§ Supplied records:
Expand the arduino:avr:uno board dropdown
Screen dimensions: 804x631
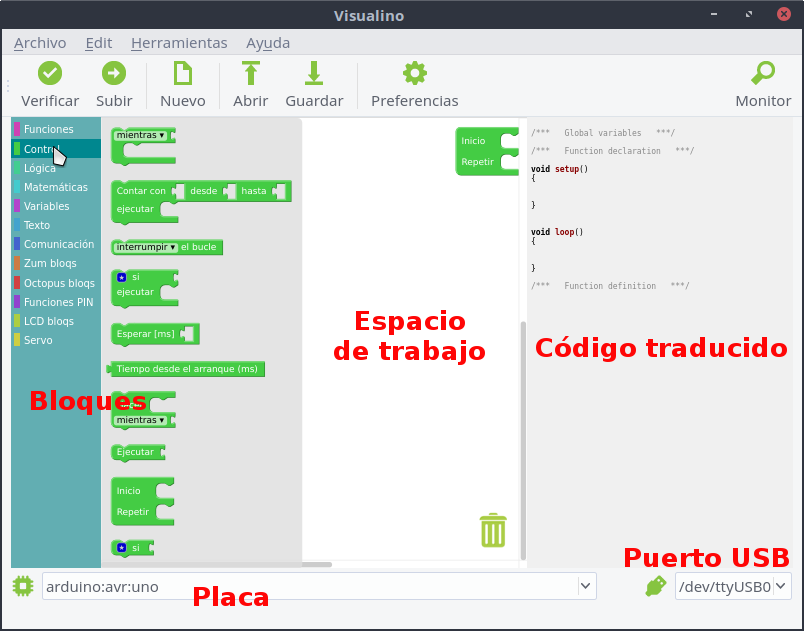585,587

* * *

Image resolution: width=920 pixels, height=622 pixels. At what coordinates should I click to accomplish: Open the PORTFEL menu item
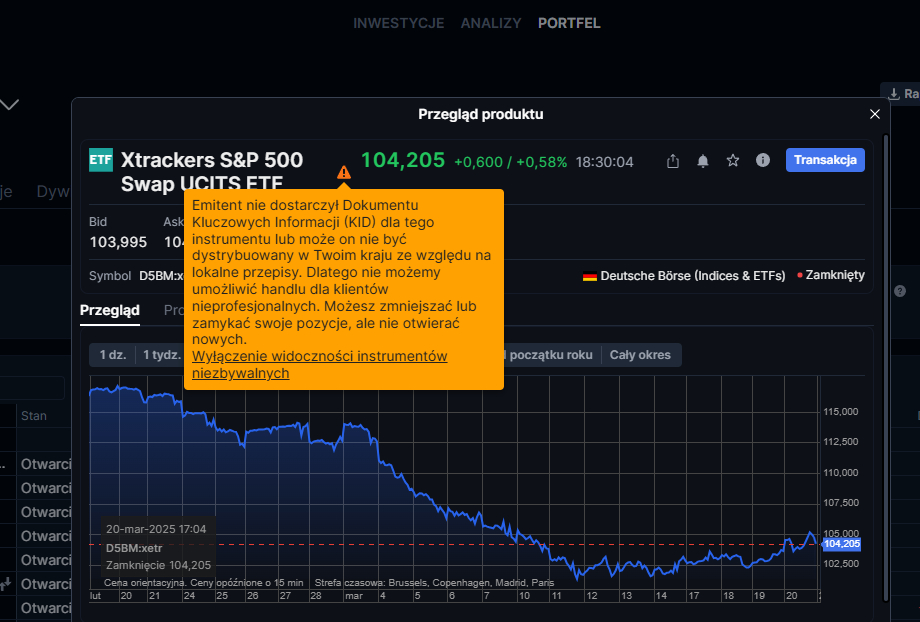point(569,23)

§ Problem to solve: How many lines of the data contain the string "width"? Case counts, and the answer should be the number alone.

§ Complete output: 1